- From: Michael Kay <mike@saxonica.com>
- Date: Fri, 14 Sep 2012 20:48:25 +0100
- To: "Armishev, Sergey" <sarmishev@idirect.net>
- CC: "xmlschema-dev@w3.org" <xmlschema-dev@w3.org>
- Message-ID: <50538A09.4020209@saxonica.com>
First-character optimization is all about finding a place in the string
where it's worth attempting a match. As such, it doesn't apply to XSD
regular expressions, because there is only one place you are allowed to
attempt a match - namely, at the beginning of the string.
Michael Kay
Saxonica
On 14/09/2012 20:09, Armishev, Sergey wrote:
>
> Thank you, Michael for very detailed answer. Still would like to know
> about performance. XSD schema does defines its own flavor
> http://www.regular-expressions.info/xml.html and the statement is
>
> Compared with other regular expression flavors
> <http://www.regular-expressions.info/refflavors.html>, the XML schema
> flavor is quite limited in features. Since it's only used to validate
> whether an entire element matches a pattern or not, rather than for
> extracting matches from large blocks of data, you won't really miss
> the features often found in other flavors. The limitations allow
> schema validators to be implemented with efficienttext-directed
> engines <http://www.regular-expressions.info/engine.html>.
>
> The arguments against XML schema regular expression performance that I
> cited is that such flavor can't use "first character optimization" .

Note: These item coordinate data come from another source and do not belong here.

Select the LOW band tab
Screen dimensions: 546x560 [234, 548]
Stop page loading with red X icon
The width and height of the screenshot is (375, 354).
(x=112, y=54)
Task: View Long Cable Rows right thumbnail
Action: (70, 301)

> Somebody can compare this "first character optimization" versus
> "efficient text-directed engines" ?
>
> -Sergey
>
> *From:*Michael Kay [mailto:mike@saxonica.com]
> *Sent:* Friday, September 14, 2012 1:11 PM
> *To:* xmlschema-dev@w3.org
> *Subject:* Re: sml schema regular expression performance
>
>
> I don't understand what you are saying.
>
> XML Schema is a specification, not an implementation. The regex
> language it defines has no differences from other popular regex
> languages that would make it less efficient.
>
> The decision to anchor regexes by default has nothing to do with
> efficiency or performance: it's all about usability. A typical regex
> in XSD might be one that is used to validate that postcodes take the
> form XX99 99X. The rule that the user wants to enforce is that the
> string as a whole should match the pattern, not that some substring
> should match the pattern. It's very rare to see a validation rule
> where anchoring isn't appropriate.
>
> Clearly there is no difference in performance between using a regular
> expression [A-Z]{3}[0-9]{3} that is implicitly anchored, and using a
> regular expression ^[A-Z]{3}[0-9]{3}$ that is explicitly anchored.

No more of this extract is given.